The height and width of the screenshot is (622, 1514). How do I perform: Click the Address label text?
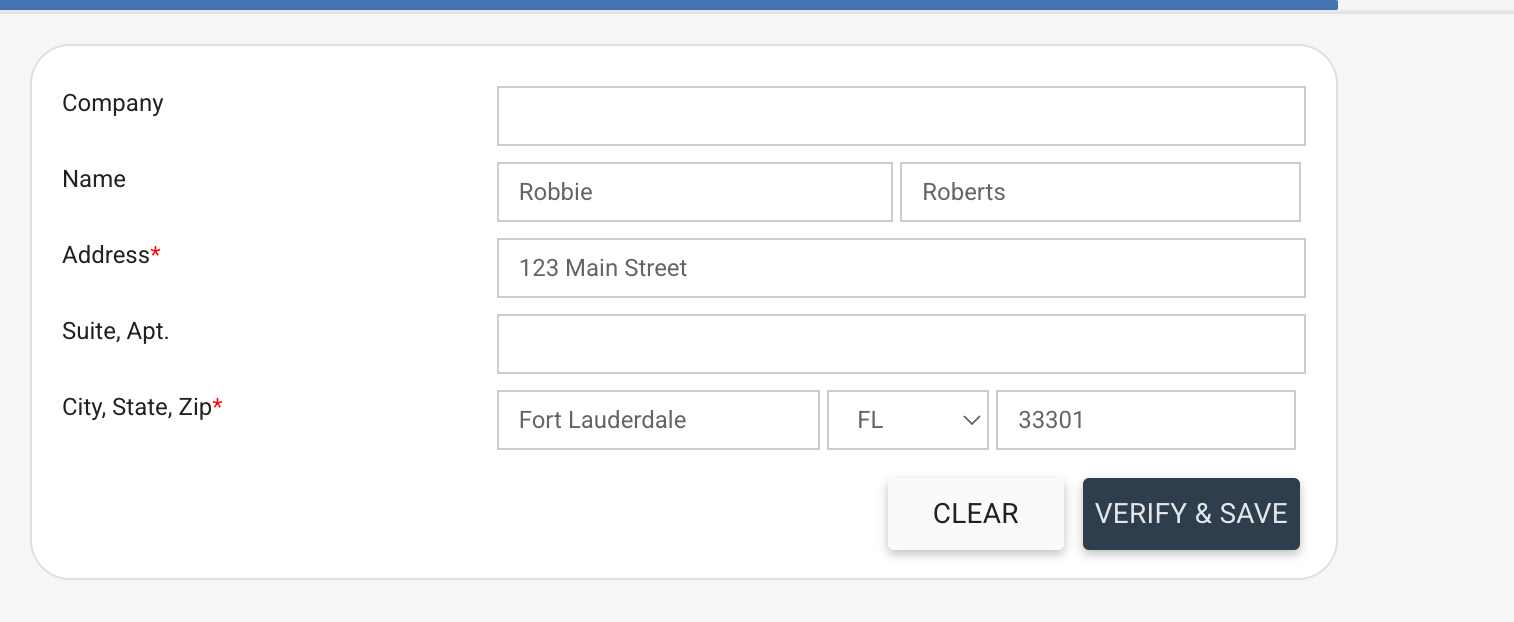(105, 255)
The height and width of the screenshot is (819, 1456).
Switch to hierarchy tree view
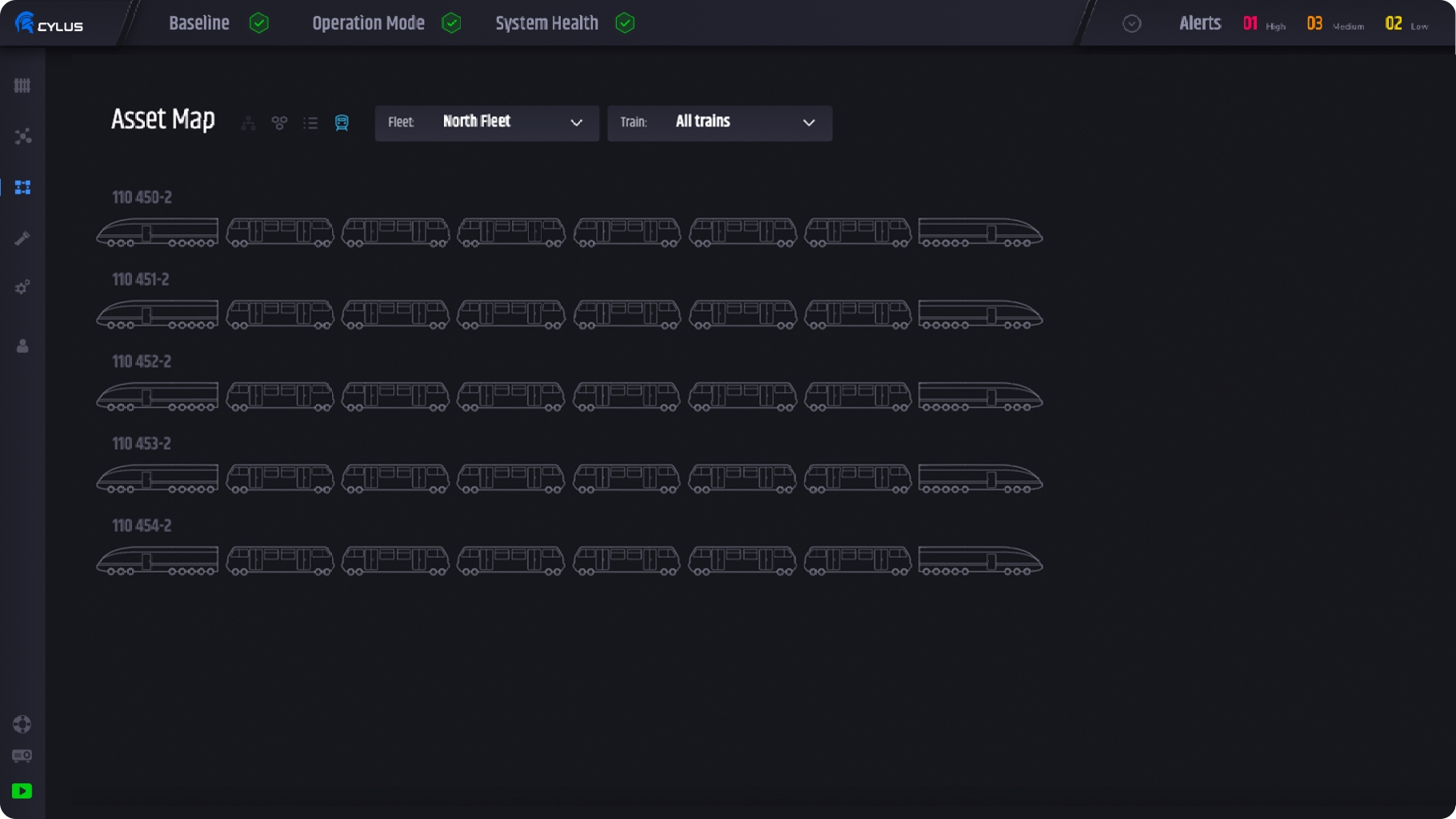[249, 123]
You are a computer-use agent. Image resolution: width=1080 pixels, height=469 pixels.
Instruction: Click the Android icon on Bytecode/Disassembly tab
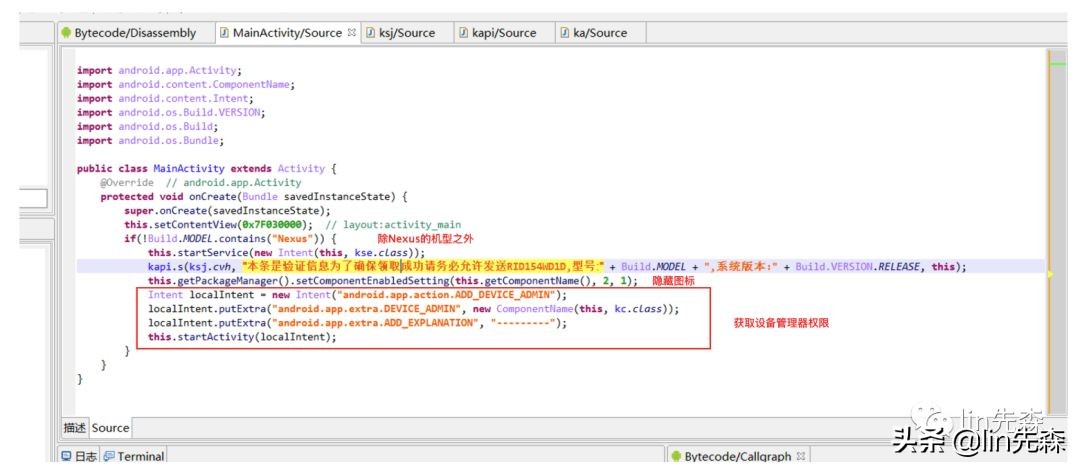click(67, 33)
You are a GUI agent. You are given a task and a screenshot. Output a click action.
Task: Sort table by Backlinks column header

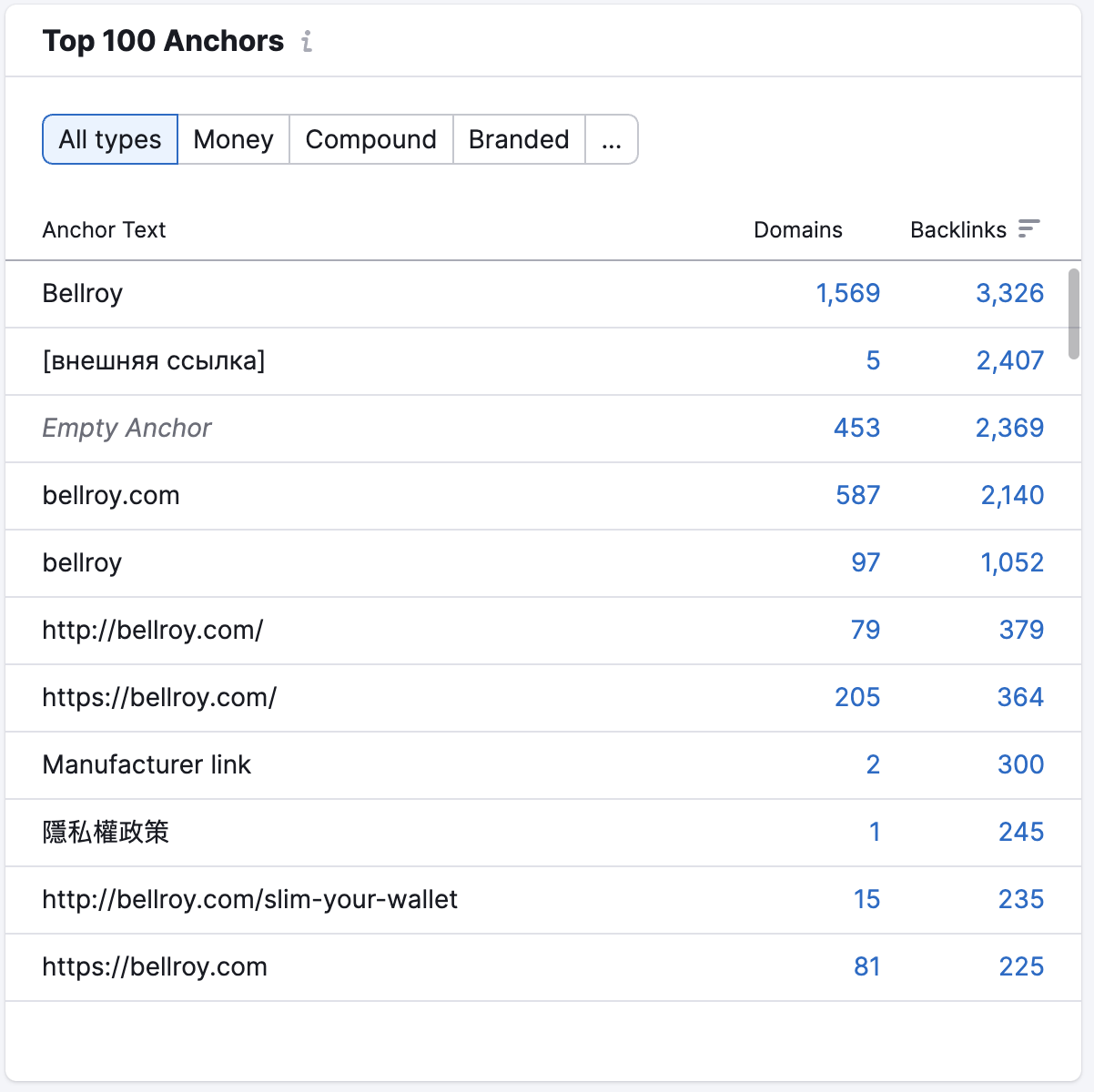[x=957, y=229]
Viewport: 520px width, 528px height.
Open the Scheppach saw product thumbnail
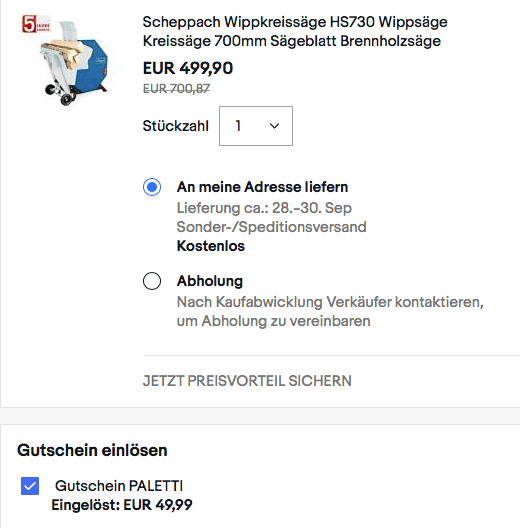click(x=67, y=60)
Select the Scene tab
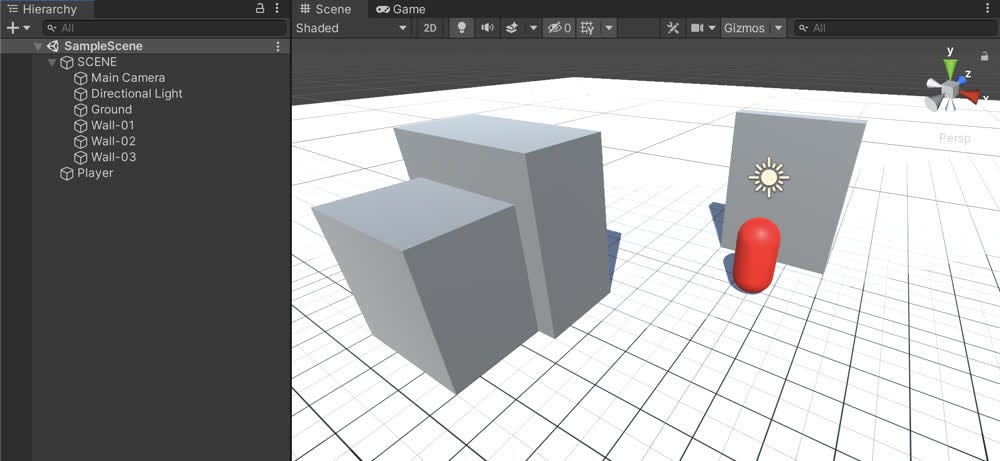The height and width of the screenshot is (461, 1000). pos(326,9)
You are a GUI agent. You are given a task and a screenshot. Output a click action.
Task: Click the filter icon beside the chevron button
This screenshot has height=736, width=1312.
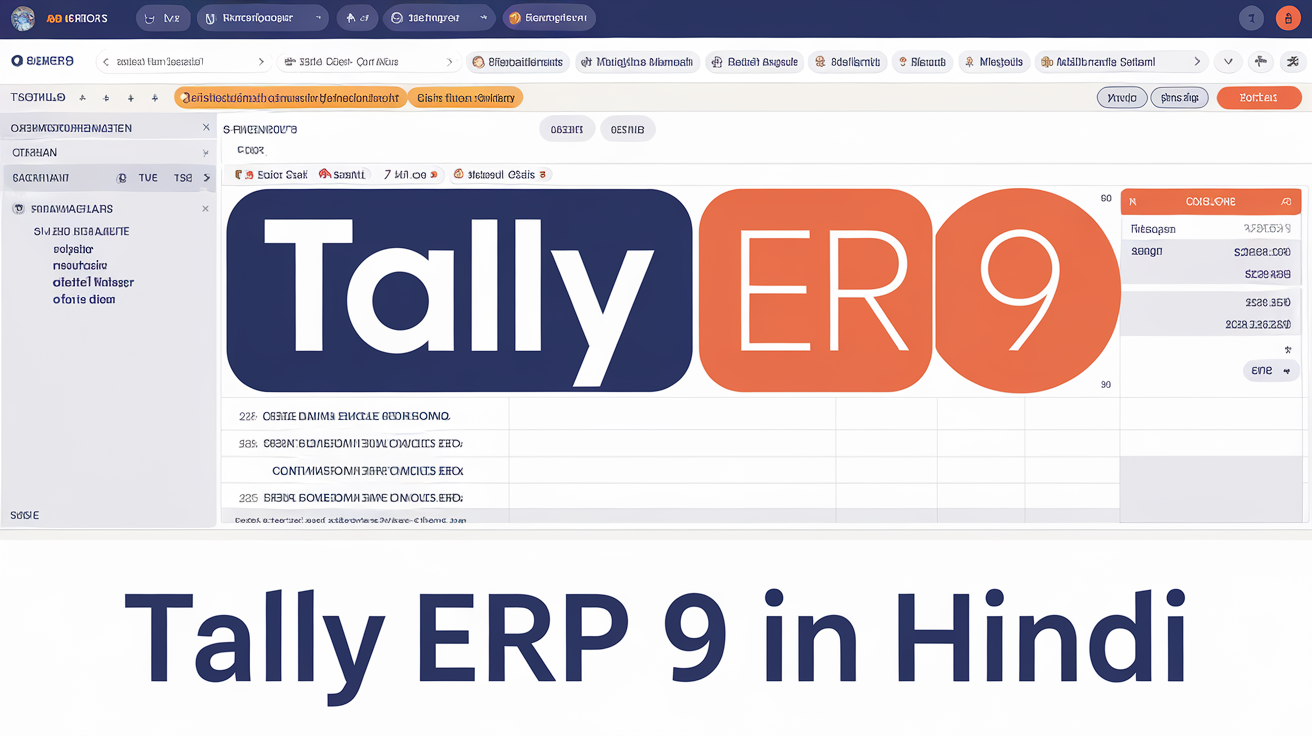(1261, 61)
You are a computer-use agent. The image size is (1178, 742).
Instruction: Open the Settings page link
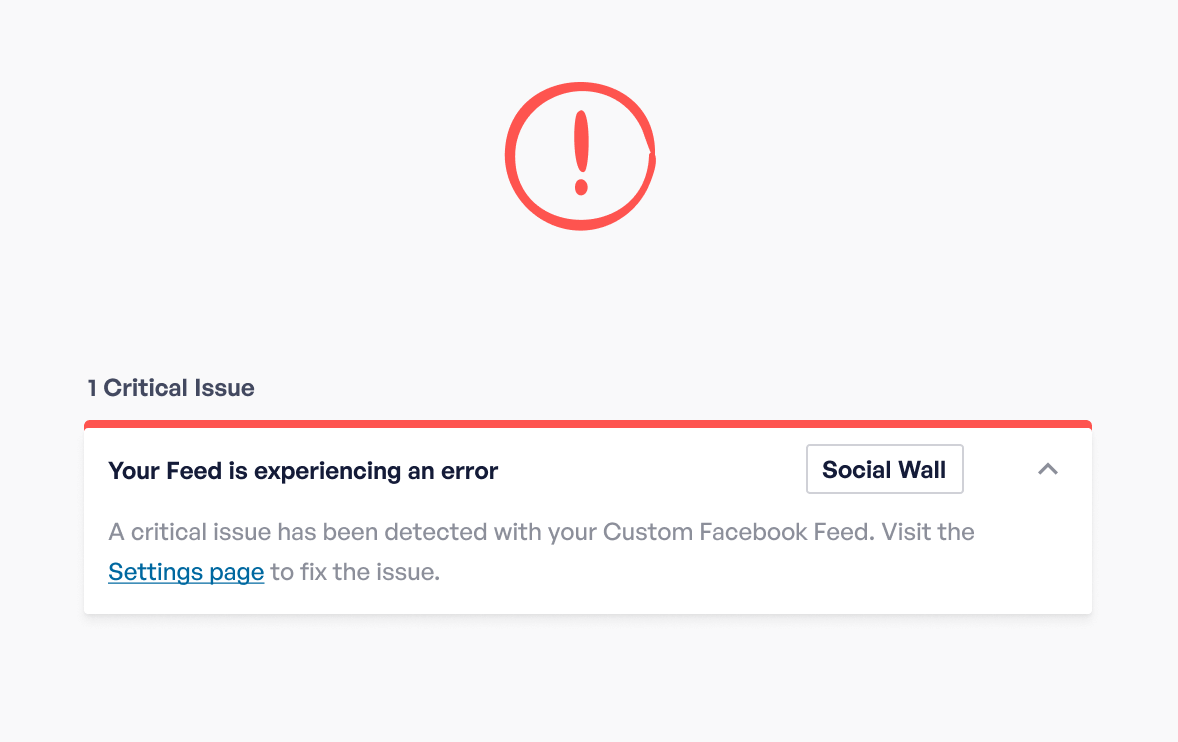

____________

The pictures should not be reproduced; quote all of the other material exactly.

**Reply:**
The height and width of the screenshot is (622, 1514). How do I perform: Click the Address label text?
(105, 255)
The height and width of the screenshot is (819, 1456).
Switch to hierarchy tree view
[249, 123]
You are a computer-use agent. Image resolution: width=1080 pixels, height=469 pixels.
Instruction: Click the Android icon on Bytecode/Disassembly tab
click(67, 33)
You are a GUI agent. You are given a task and a screenshot. Output a click action.
Task: Sort table by Backlinks column header

[x=957, y=229]
Viewport: 520px width, 528px height.
Open the Scheppach saw product thumbnail
click(x=67, y=60)
Select the Scene tab
The height and width of the screenshot is (461, 1000). pos(326,9)
You are a GUI agent. You are given a task and a screenshot. Output a click action.
Task: Click the filter icon beside the chevron button
This screenshot has height=736, width=1312.
(1261, 61)
You are a computer-use agent. The image size is (1178, 742).
Instruction: Open the Settings page link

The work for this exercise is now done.